While it is easy to spot the error in a church that caters to every possible whim of preference so that no one is ever the slightest bit uncomfortable (and that includes, in this case, being offended by the gospel; in five to ten visits I never once heard the biblical gospel proclaimed) this is a log in the eye situation for many. Many wander from church to church looking for the kind of music, or youth ministry, or small group program, or women’s ministry etc. that exactly suits their tastes. In other words, they church shop.
Once that consumer mentality is adopted it is a very short slide to Osteenesque self idolatry. When preferences and tastes are served instead of God and His people He is not truly being worshiped. Musical styles, bible versions, small group ministry, youth ministry (or the absence of small group or youth ministry) functionally become more important that actual worship of God.
I want to share with you an excerpt of an email I received from a visitor to our church, that hit my inbox less than 20 minutes after the conclusion of the service:
My name is XXXXX and was a first time visitor. I really didn’t feel that welcome and sorry to say that I didn’t really feel the uplifting joy or presence of the Lord. Granted you have a little different format that I am accustomed to I was looking forward to an uplifting service…

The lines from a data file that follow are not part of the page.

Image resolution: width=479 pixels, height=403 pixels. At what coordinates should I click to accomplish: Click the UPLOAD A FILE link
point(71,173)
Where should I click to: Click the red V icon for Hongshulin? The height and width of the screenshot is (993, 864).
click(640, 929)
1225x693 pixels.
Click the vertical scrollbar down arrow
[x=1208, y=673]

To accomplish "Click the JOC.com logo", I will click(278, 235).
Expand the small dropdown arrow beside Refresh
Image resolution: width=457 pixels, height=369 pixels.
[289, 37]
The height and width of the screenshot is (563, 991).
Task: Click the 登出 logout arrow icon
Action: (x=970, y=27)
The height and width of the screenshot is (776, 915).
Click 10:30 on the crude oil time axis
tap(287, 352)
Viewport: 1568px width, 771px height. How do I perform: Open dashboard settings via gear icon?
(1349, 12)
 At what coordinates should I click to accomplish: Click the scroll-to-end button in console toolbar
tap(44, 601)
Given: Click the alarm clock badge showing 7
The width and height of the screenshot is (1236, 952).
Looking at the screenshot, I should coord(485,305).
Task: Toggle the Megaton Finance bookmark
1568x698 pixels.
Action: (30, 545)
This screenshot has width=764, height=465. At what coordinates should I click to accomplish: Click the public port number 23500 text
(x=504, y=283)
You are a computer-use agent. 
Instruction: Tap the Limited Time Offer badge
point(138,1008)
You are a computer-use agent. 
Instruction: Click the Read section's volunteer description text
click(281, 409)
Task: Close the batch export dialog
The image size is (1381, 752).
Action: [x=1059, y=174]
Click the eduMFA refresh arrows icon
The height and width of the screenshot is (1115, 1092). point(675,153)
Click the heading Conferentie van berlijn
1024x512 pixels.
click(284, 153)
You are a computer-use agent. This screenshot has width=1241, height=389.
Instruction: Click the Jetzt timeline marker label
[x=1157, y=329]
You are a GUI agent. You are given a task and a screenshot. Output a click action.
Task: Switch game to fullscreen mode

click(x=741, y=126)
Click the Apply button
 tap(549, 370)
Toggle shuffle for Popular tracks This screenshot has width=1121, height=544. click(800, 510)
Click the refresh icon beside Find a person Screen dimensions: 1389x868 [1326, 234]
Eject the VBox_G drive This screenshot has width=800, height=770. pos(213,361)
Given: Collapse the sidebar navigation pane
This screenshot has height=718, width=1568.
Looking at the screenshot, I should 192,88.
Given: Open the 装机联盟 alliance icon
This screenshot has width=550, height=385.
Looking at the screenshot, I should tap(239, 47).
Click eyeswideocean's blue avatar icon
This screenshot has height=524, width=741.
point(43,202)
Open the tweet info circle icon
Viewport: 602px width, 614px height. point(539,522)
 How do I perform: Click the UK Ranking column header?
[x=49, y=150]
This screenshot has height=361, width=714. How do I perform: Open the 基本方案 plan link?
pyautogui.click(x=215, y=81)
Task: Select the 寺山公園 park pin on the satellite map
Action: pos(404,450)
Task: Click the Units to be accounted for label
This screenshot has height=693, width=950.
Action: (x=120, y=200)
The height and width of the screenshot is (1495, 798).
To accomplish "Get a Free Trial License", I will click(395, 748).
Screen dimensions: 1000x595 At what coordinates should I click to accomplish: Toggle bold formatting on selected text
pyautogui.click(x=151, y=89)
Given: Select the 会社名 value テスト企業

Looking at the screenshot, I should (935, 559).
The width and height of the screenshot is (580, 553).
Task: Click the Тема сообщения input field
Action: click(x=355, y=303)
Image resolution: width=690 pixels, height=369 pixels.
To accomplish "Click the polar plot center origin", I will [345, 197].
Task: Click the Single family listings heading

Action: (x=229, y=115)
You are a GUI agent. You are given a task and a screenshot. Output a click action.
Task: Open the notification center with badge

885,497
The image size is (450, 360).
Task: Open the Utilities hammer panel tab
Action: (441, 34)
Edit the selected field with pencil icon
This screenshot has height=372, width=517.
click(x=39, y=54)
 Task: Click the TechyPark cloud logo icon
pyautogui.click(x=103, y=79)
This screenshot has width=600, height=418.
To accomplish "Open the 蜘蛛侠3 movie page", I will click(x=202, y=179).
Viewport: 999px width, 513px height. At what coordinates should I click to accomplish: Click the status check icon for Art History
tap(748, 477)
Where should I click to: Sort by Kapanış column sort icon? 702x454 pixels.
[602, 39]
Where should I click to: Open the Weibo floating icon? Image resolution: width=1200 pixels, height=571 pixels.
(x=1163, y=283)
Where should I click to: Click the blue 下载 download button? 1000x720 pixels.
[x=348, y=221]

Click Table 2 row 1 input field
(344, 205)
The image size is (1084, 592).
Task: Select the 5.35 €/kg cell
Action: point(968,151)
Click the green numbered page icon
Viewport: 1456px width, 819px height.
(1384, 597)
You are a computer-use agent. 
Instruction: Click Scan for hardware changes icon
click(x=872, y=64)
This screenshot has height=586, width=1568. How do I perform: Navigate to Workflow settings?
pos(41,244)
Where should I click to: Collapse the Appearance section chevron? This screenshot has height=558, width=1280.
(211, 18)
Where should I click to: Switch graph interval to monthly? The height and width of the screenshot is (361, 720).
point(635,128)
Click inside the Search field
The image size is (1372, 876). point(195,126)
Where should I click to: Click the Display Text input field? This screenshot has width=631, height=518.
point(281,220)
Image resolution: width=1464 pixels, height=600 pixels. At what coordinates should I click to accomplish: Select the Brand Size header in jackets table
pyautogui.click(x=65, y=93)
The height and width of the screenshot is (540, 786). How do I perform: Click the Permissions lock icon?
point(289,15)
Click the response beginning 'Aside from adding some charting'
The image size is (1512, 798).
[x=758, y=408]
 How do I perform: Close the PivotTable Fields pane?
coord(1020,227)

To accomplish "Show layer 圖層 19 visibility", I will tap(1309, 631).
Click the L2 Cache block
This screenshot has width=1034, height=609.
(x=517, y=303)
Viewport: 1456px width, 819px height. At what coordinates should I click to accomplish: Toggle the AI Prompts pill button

In all fairness, I doubt anyone left feeling very “uplifted” that day; the passage I preached was Mark 9:42-50, Jesus’ call for the radical amputation of everything that might cause you to sin. While that passage doesn’t lend itself to making the people feel better about themselves, it does lend itself to a message that convicts and spurs people on toward sanctification and greater obedience to God.
When I read of this person’s disappointment with the format (which included prayer, the singing of worship songs, the reading of scripture and the exposition of the Word) and the emotional impact of the service, I was crestfallen. Not because a visitor wouldn’t be returning, but because the state of the Church in North America is such that sending a consumer complaint letter about the format of the service seems acceptable to someone who claimed to be a lifelong evangelical Christian. The Church had failed this man, if it taught him that the purpose of a worship service was to produce in him the effect he desired, instead of to offer God the adoration that He alone deserves.
The real problem is the expectation that every service is going to be uplifting. The one who should be lifted up in a worship service is God Himself. While worship can at times be uplifting, true worship always draws our attention to the vast gulf between God’s holiness and our sinfulness, a gulf so vast that it could only be bridged by the atoning sacrifice of Christ. It calls us to meditate on the Gospel and to respond in faith in and adoration for our loving savior and glorious God. Anything less is nothing more than self idolatry. In too many cases and too many places Victoria Osteen is right about why people come to church, and it breaks my heart.